Directions for this task
List every core component of the program named in the Tesco Living Service Programme text.

Quoted passage
Tesco Living Service Programme

 

Situation

In 2003 research at Tesco revealed that customers were missing consistently warm and friendly service, and that staff morale was suffering as ambitious cost and efficiency targets increased.

Challenge

  • Ÿto transform the quality of Tesco’s customer service and thus develop customer loyalty through a rich experience of personal service
  • Ÿto create a work environment that made Tesco staff feel motivated and valued, store by store and person by person.

Solution

To meet these challenges, Interaction and two partner agencies developed the Living Service Programme, in order to change service from good to great through three service expressions: Know your stuff, Show you care, and Share a smile. Tesco staff were not so much ‘taught’ as empowered, in a 26-week programme across 660 stores. Focusing on brand alignment, Attitudinal Intelligence™, viral change and systemic consulting, the programme had 7 core components:

  • Leadership development workshops
  • In-store diagnoses of staff and customer needs
  • A Local Service Vision based on the three unique Service Expressions
  • 80 dedicated Tesco coaches, trained to be internal change agents
  • 20,000 shop-floor ‘firelighters’ embodying great personal service
  • Whole-store Energizer events for all employees
  • Learning teams to sustain the momentum after the 26-week roll-out programme.

Results

This project won the MCA Gold Award for Best Change Management Programme 2005. KPIs tracked for the first 30 trial stores showed that on average they outperformed other stores by 20 per cent in all the key categories. Tesco was so impressed by the results halfway through the roll-out that it increased investment in the project. Further results were that absenteeism decreased, staff retention improved, and there was a marked improvement in willingness to embrace other change initiatives while focusing faithfully on the needs of customers. The quality of dialogue and communication was enhanced, and staff reported that the ‘them and us’ culture had all but disappeared. Internal staff surveys also noted improvements in morale, feeling listened to, helpful management, being first for customers, enjoying work and celebrating success.

Extracted data entries
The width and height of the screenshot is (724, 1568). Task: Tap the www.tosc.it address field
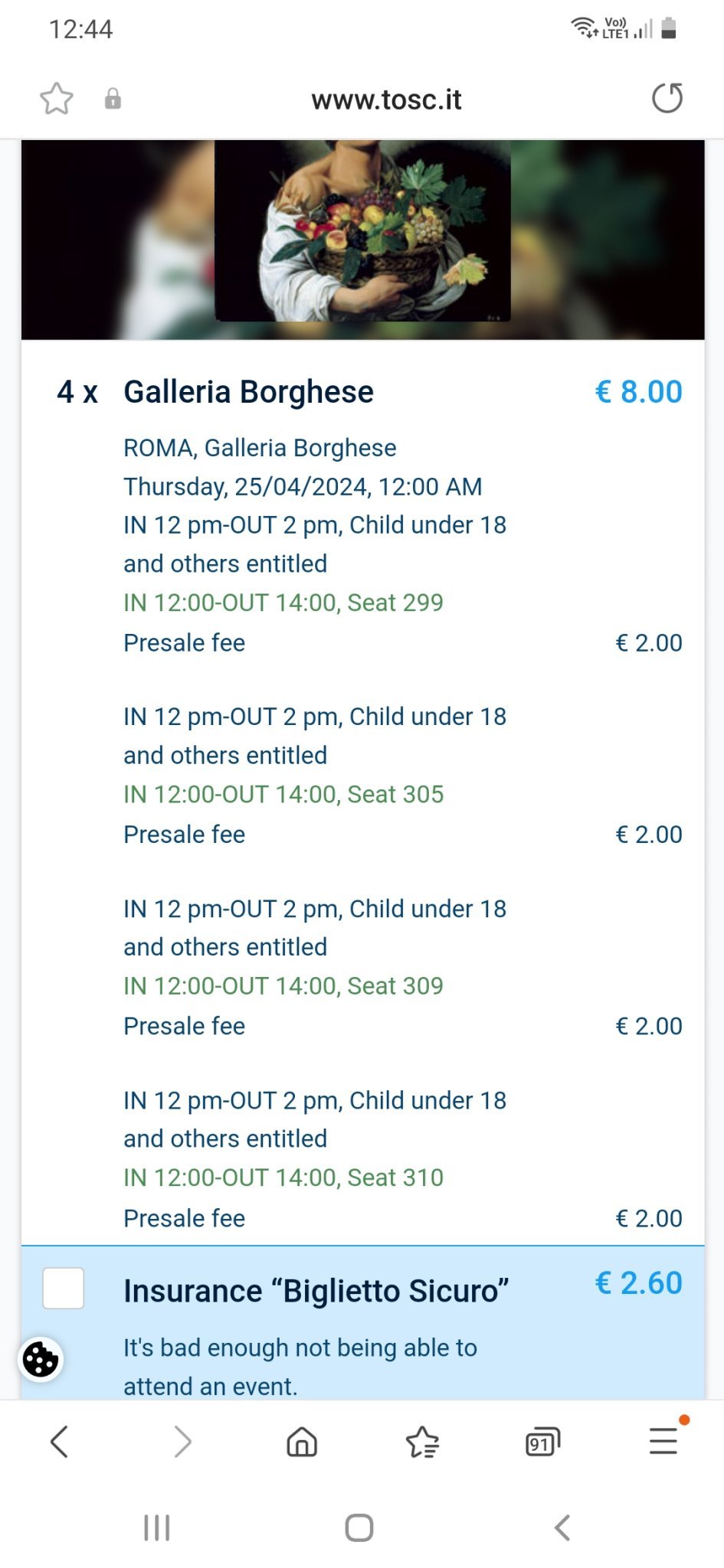(386, 100)
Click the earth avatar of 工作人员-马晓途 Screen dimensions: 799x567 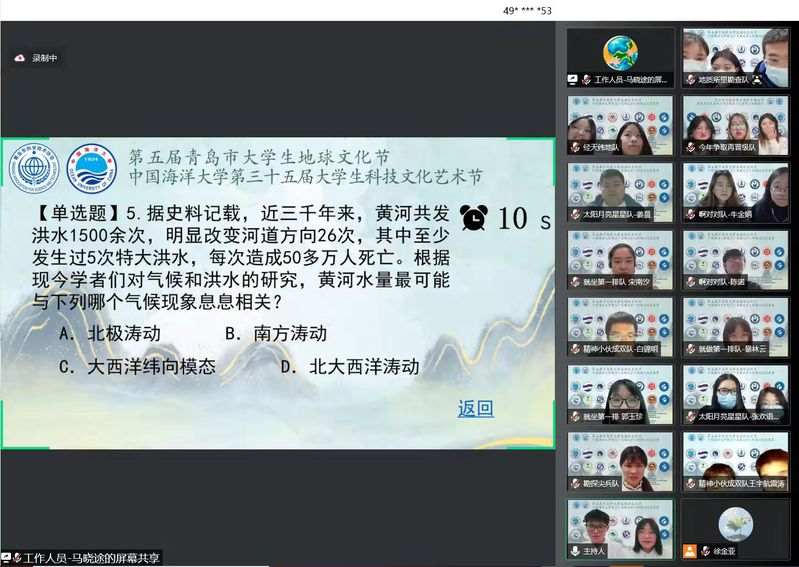coord(620,52)
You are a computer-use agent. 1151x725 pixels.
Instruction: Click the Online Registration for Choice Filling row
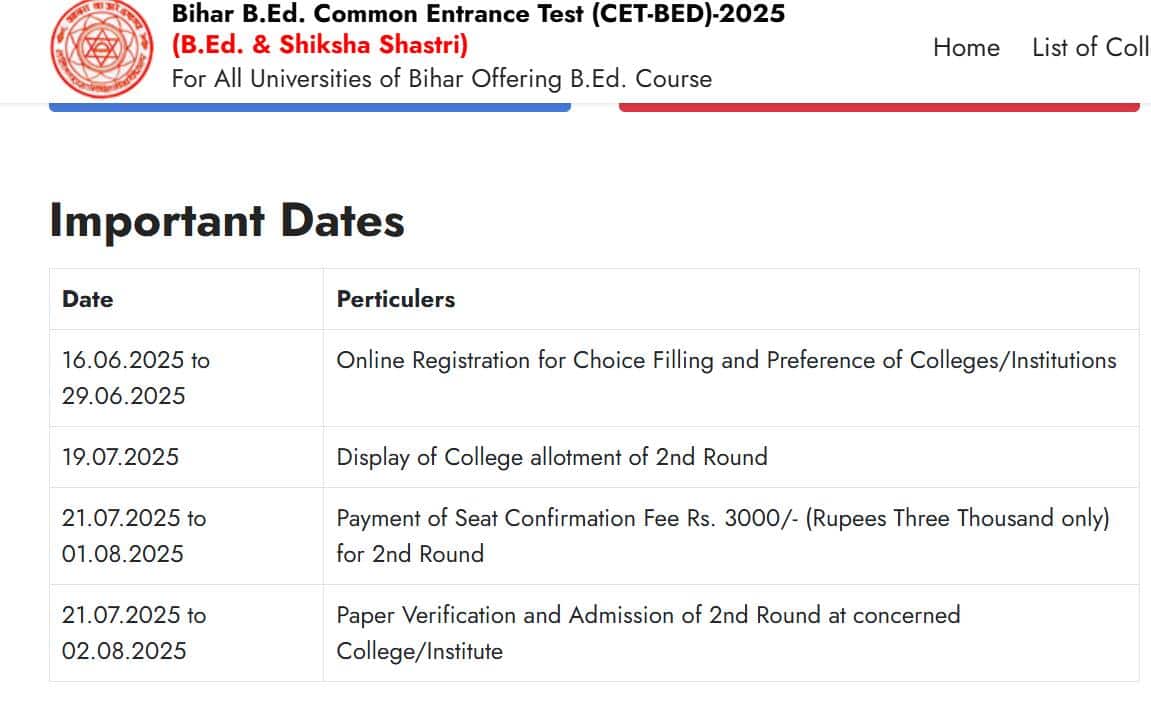(x=595, y=378)
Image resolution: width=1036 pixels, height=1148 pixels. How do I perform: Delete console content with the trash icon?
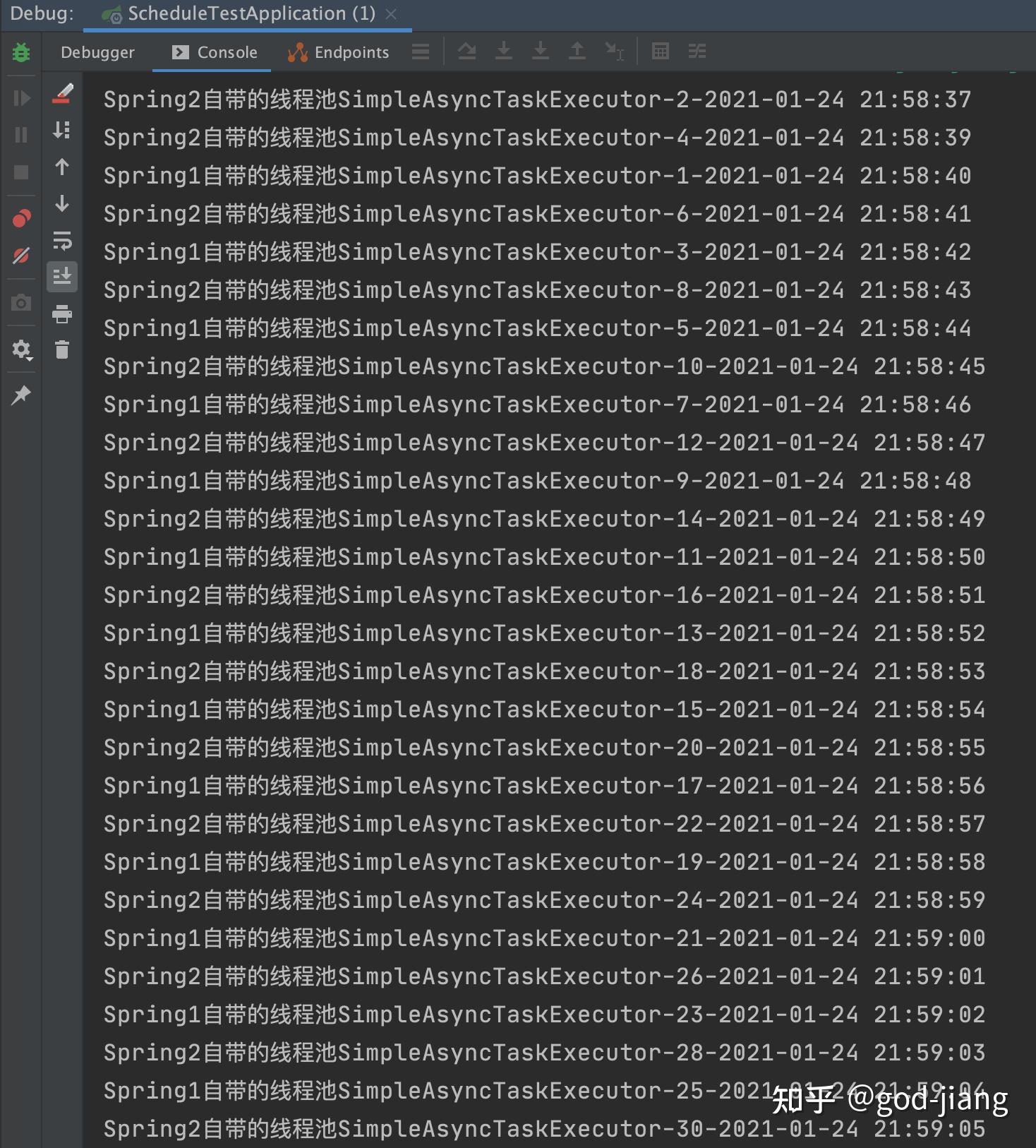pyautogui.click(x=62, y=349)
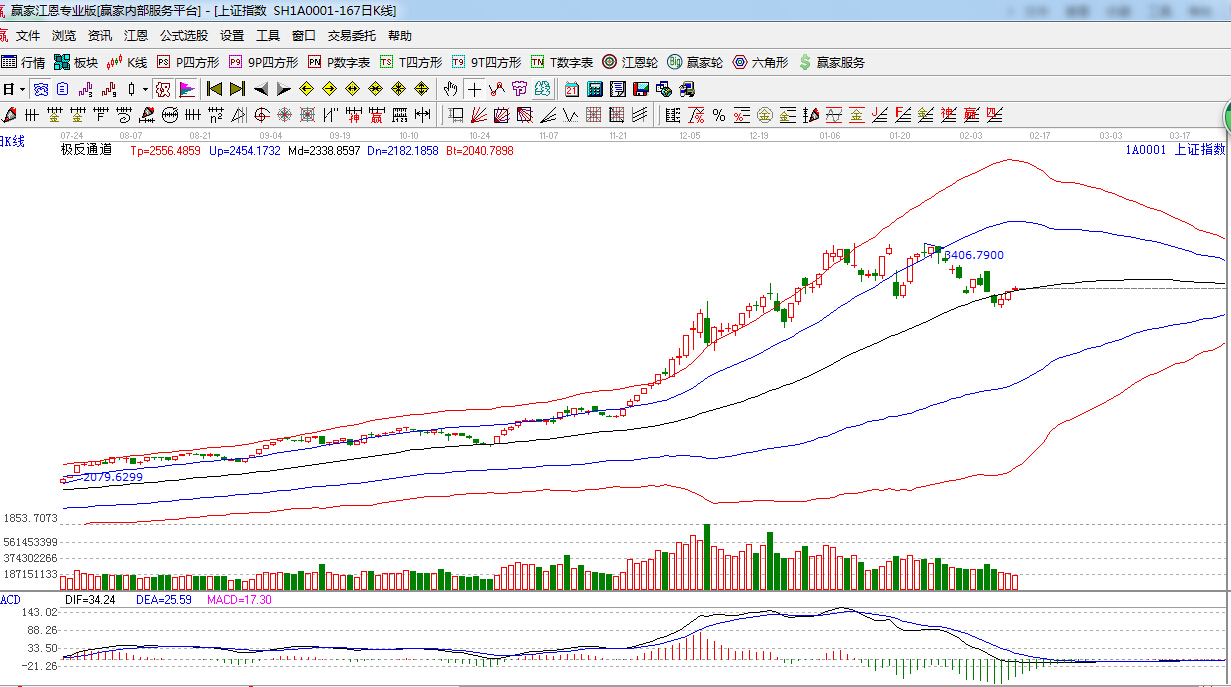Click the 行情 quotes button
The image size is (1231, 687).
tap(24, 62)
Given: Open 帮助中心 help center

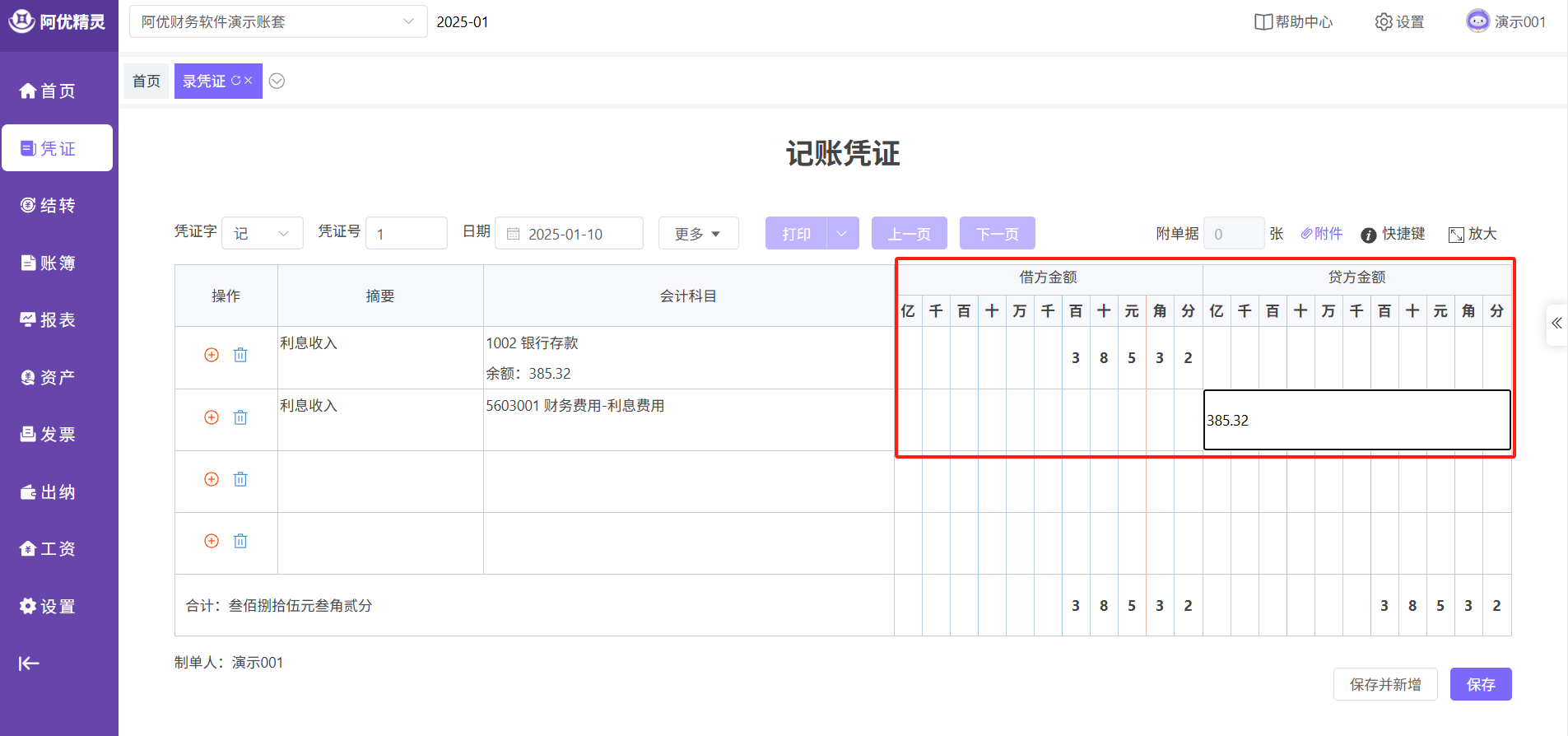Looking at the screenshot, I should click(1293, 22).
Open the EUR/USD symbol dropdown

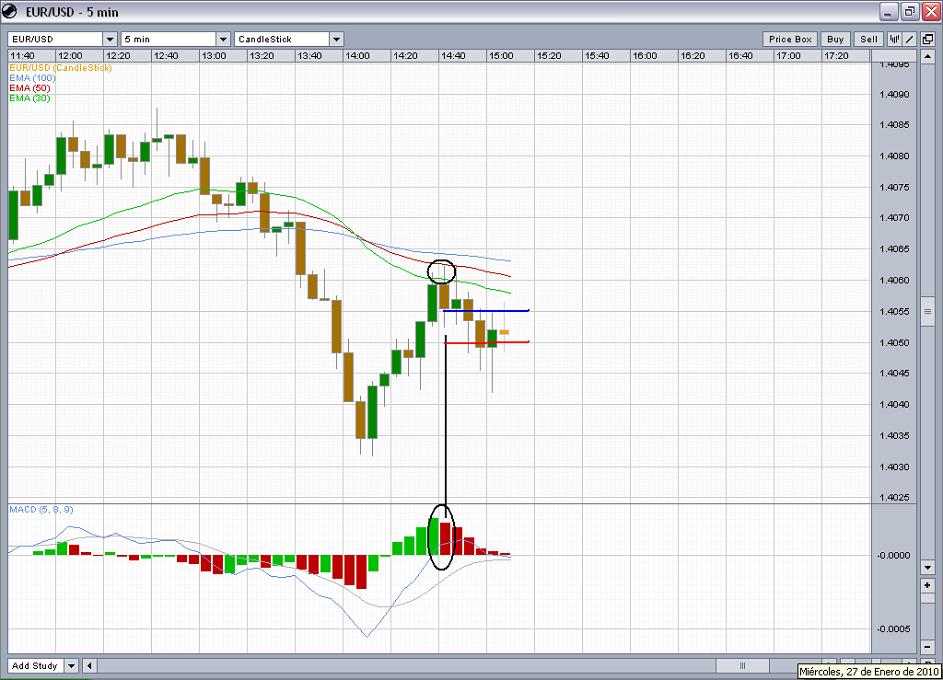point(110,39)
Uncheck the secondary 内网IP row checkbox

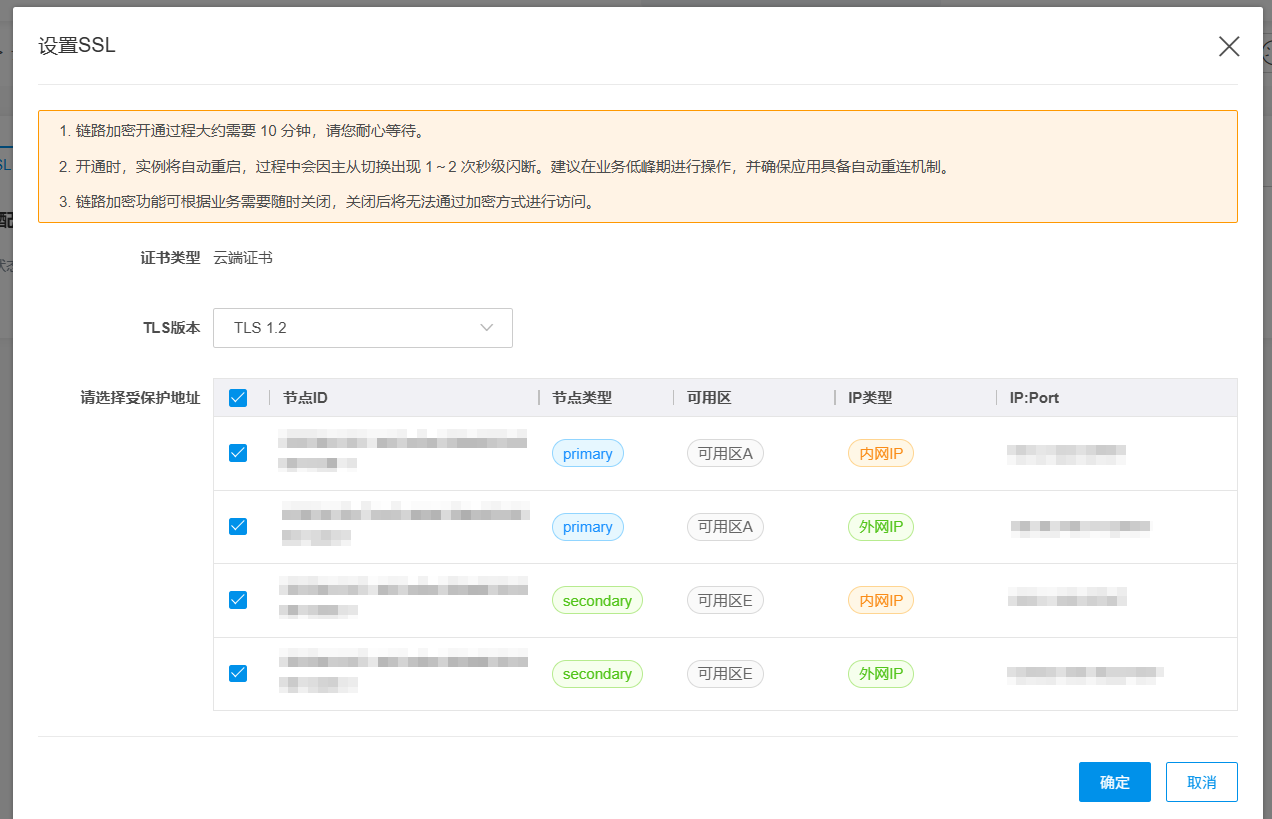coord(238,600)
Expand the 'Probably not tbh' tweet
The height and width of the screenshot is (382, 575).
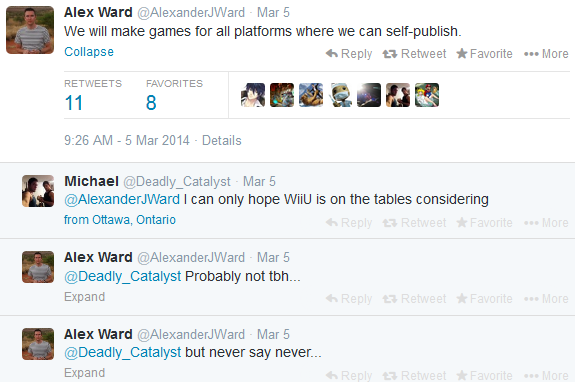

Solution to the problem
- Leadership development workshops
- In-store diagnoses of staff and customer needs
- A Local Service Vision based on the three unique Service Expressions
- 80 dedicated Tesco coaches, trained to be internal change agents
- 20,000 shop-floor ‘firelighters’ embodying great personal service
- Whole-store Energizer events for all employees
- Learning teams to sustain the momentum after the 26-week roll-out programme